The weight you’re working with will determine how you approach your sets. If you have a lighter kettlebell, think about working for 30 seconds rather than aiming for a rep range. If you have a heavier kettlebell, only work to about 8 to 10 reps.
Side Planks
2 to 3 sets each side for 40 seconds
Just like the bird dog, the side plank will help you build a solid foundation. The strength of your oblique muscles, or the muscles along the sides of your core, contribute to the strength of your lower back. “Side planks strengthen the deep core muscles which strengthen the lower back by stabilizing the spine,” says Dan Giordano, P.T., D.P.T., of Bespoke Physical Therapy and MH advisor.
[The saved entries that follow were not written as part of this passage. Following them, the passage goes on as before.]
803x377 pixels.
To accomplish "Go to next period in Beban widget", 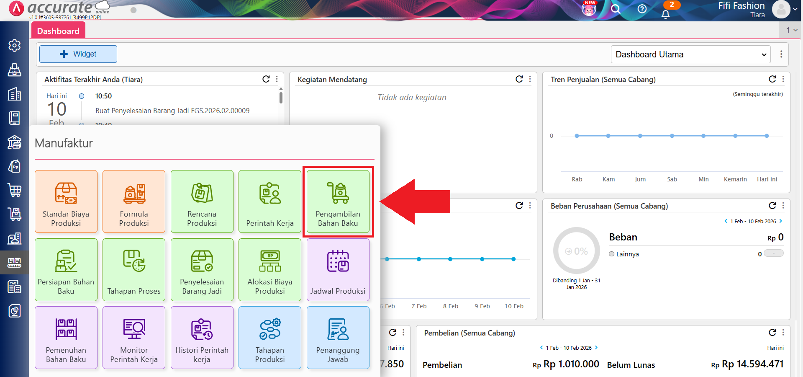I will pyautogui.click(x=781, y=221).
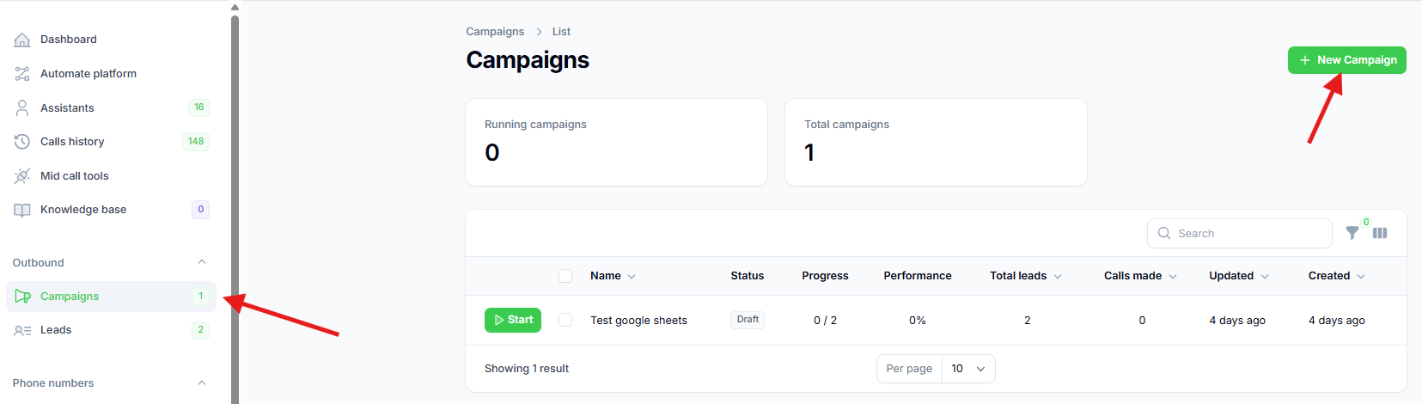Screen dimensions: 1422x404
Task: Click the table filter funnel icon
Action: tap(1352, 233)
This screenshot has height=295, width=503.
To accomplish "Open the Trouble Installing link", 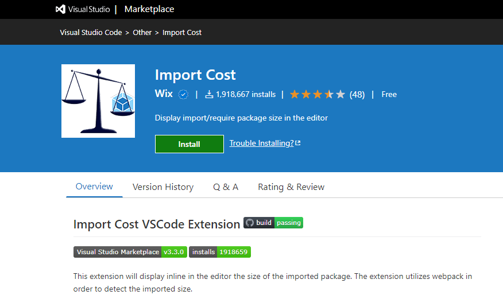I will tap(261, 143).
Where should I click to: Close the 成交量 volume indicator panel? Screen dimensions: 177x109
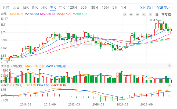(x=169, y=66)
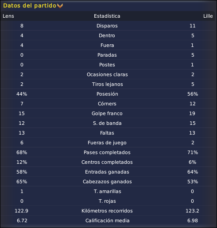Open the Datos del partido title
217x228 pixels.
(x=30, y=6)
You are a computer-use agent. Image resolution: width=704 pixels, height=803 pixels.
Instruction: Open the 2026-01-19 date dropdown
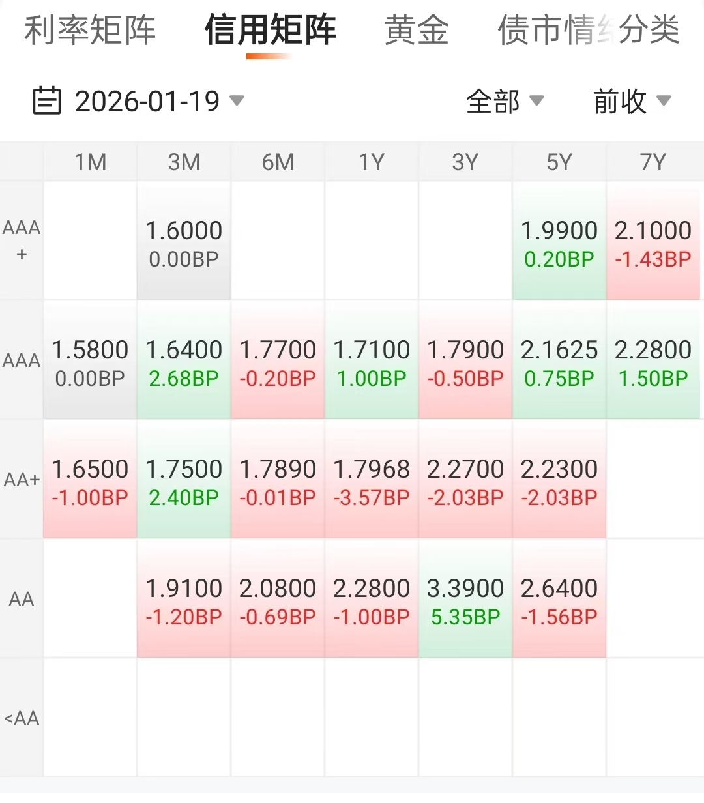[159, 101]
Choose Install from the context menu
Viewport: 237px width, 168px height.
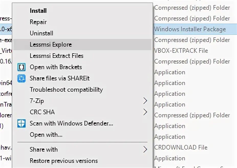[x=38, y=11]
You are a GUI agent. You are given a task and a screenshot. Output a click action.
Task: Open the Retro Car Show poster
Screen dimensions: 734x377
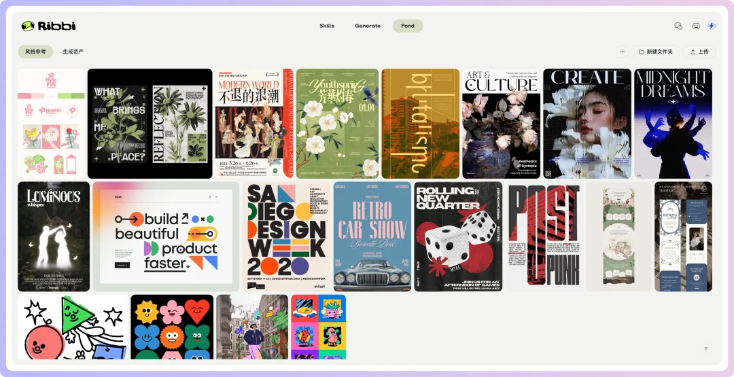372,236
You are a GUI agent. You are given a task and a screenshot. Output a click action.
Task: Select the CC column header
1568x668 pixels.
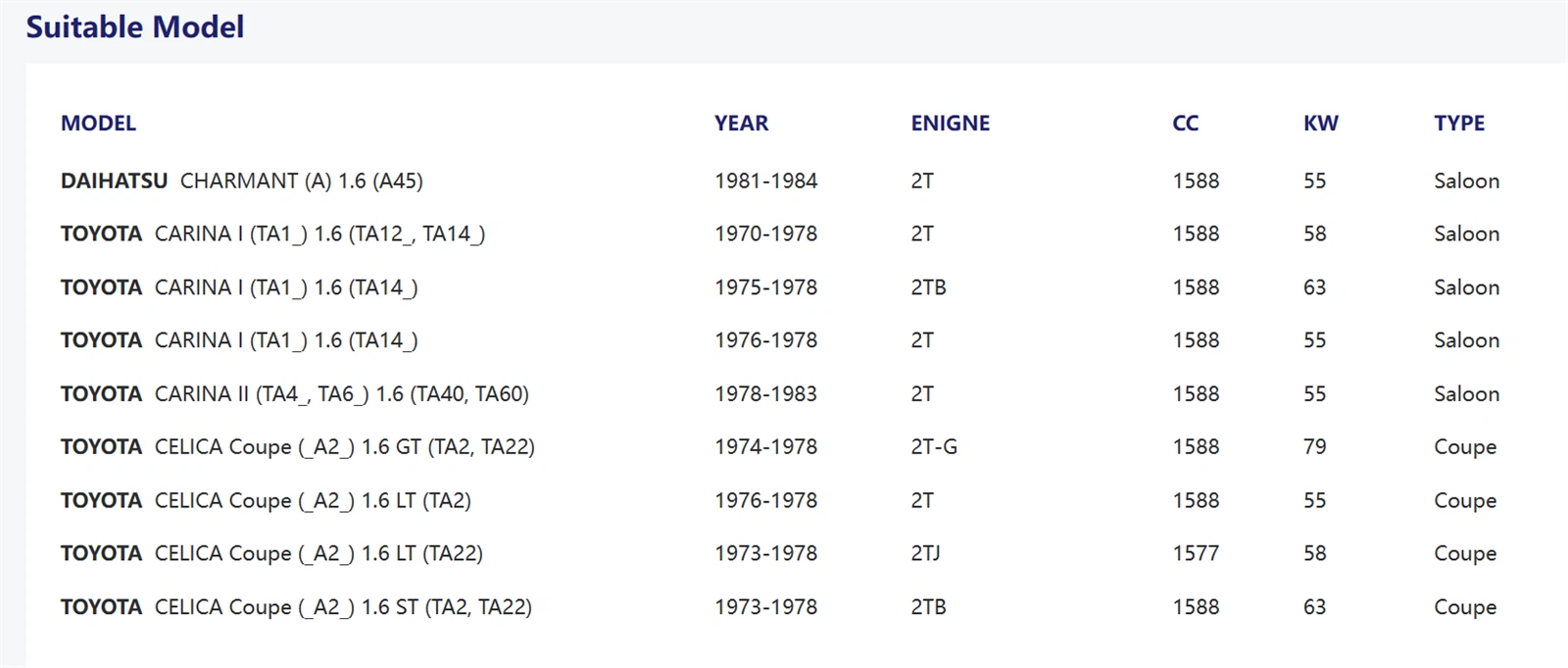point(1185,124)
Side planks are a move you can do anywhere, anytime. Make sure the hips stay lifted, keeping the spine as straight as possible. If you’re just starting off, bring down the intensity by bending the bottom leg at the knee.
Glute Bridge Marches
2 to 3 sets for 12 to 16 alternating reps
Start with the basics before you jump into heavy deadlifts or squats—especially if you already experience some level of low back pain. Start with glute bridge marches, says Giordano. “Alternating leg lifts while maintaining a bridge position can help you improve pelvic stability, which helps strengthen the lower back.”
Get into a glute bridge position. Lift the hips, and slowly shift all your weight onto one side and pick up the other foot off the ground. Hold there for a second before slowly returning that foot to the ground. Take your time moving through the reps. Try to keep the hips as stable as possible as you swap legs.